The hour-long debate, co-hosted by NewsChannel 8, The Washington Post and WTOP (103.5 FM), was the second between Brown and Hogan. They are scheduled to meet for a final televised debate on Saturday in Baltimore. Their running mates — Howard County Executive Ken Ulman (D) and former state and federal official Boyd Rutherford (R) — will debate on Thursday.
A Washington Post-University of Maryland poll last week showed Brown leading Hogan among likely voters by nine percentage points.
Hogan on Monday repeatedly hammered Brown on taxes and job creation — issues of considerable concern to many voters. Brown, meanwhile, sought to undermine Hogan with detailed attacks on social issues — areas in which Brown’s positions more closely reflect the views of the Democratic and independent voters whose support would be crucial for a Hogan victory. At various points, Brown rattled off the differences between the men on raising the minimum wage, expanding pre-K education and restricting gun availability.
The candidates also sparred over Brown’s role in Maryland’s botched rollout of its online health insurance exchange. The issue was not mentioned when the men debated in Baltimore last week, prompting Hogan to complain about the moderators.
“He failed miserably,” Hogan said of Brown. “Quite frankly, I don’t think he showed us that he earned a promotion.”
Brown acknowledged that the exchange had “technical difficulties” and said he, like everyone involved in the project, bore some responsibility. But he emphasized that tens of thousands of Marylanders now have health insurance as a result of the state’s efforts.
While Hogan worked to tie Brown to tax increases and other unpopular policies of Gov.
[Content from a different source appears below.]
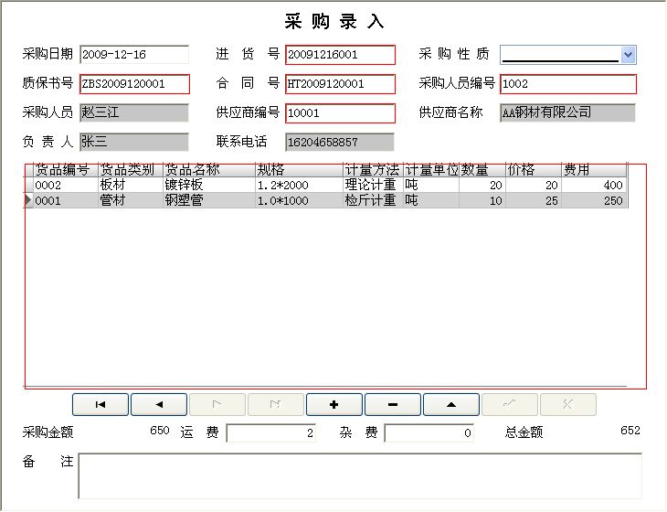
Task: Click the edit record triangle button
Action: [x=451, y=405]
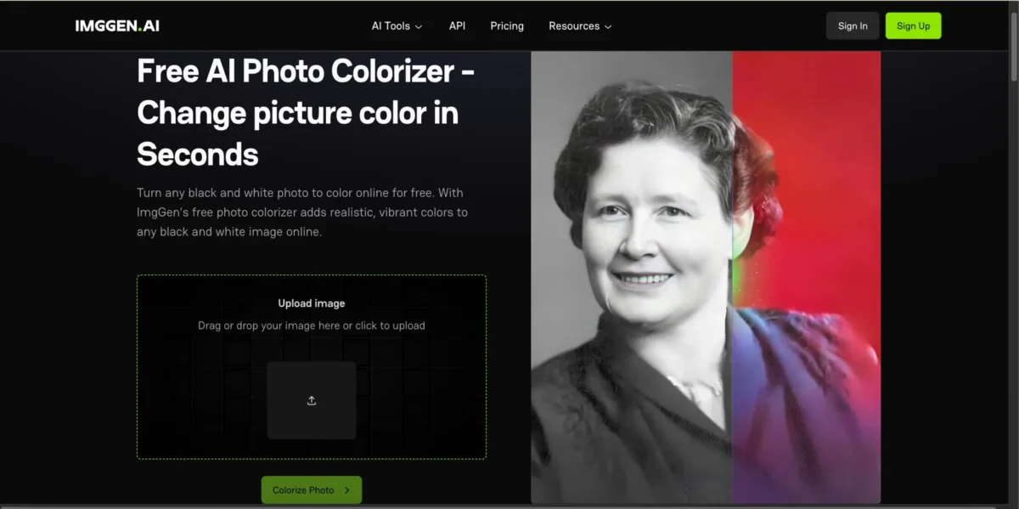Open the AI Tools menu label
The height and width of the screenshot is (509, 1019).
pos(391,25)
Martin O’Malley (D), Brown tried to emphasize Hogan’s role in the administration of former governor Robert L. Ehrlich Jr. (R). Hogan served as appointments secretary, a job that involved steering thousands of people into state jobs and into slots on state boards and commissions.
Brown argued that Hogan should “stand up and take responsibility” for a 40 percent increase in tuition at some Maryland universities during the Ehrlich years because Hogan appointed most of the regents who approved the increases.
Hogan said he never advocated tuition increases.
“I can’t be blamed for everything that happened in the Ehrlich administration,” Hogan said, later adding: “It wasn’t the Ehr-
lich-Hogan administration. It is the O’Malley-Brown administration.”
At the same time, Hogan touted what he described as the Ehrlich administration’s strong record of appointing Democrats and Republicans to state posts, and he said the experience proved that he would be able to work with Maryland’s legislature.
Hogan said Senate President Thomas V. Mike Miller Jr. (D-Calvert) had recently said that “he believes that there’s a chance I’m going to be the next governor, and he’s looking forward to working in a bipartisan fashion with me for the good of the state.”
Miller, who has endorsed Brown, denied making the comment and issued a statement calling Hogan’s account “outrageous.”
“I do believe that people in government from both parties should work together for the good of the public,” Miller said. “But I have serious doubts about [Hogan’s] ability . . . to do so.”
Brown found opportunities during the debate to cite media reports that have questioned a $1.75 billion cost-saving plan released by Hogan. The plan, which compiled past audit findings, misstated one finding by about $100 million because of a misplaced decimal point. It also counted $455 million in savings that would require dramatically reducing public school construction.
Hogan said he would not cut “one penny” from school construction funding, but he did not directly acknowledge errors in his plan. Instead, he said he thinks his administration could save even more than what is cited in the plan — close to $2 billion.
Hogan called Brown’s pledge to make pre-K education available to all 4-year-olds in the state “a campaign gimmick,” saying Brown had no credible way to pay for it. Brown has said he would use casino proceeds to fund his plan, and said Monday that he would find another source of revenue if that fell short.
“Your plan is just smoke and mirrors,” Hogan said.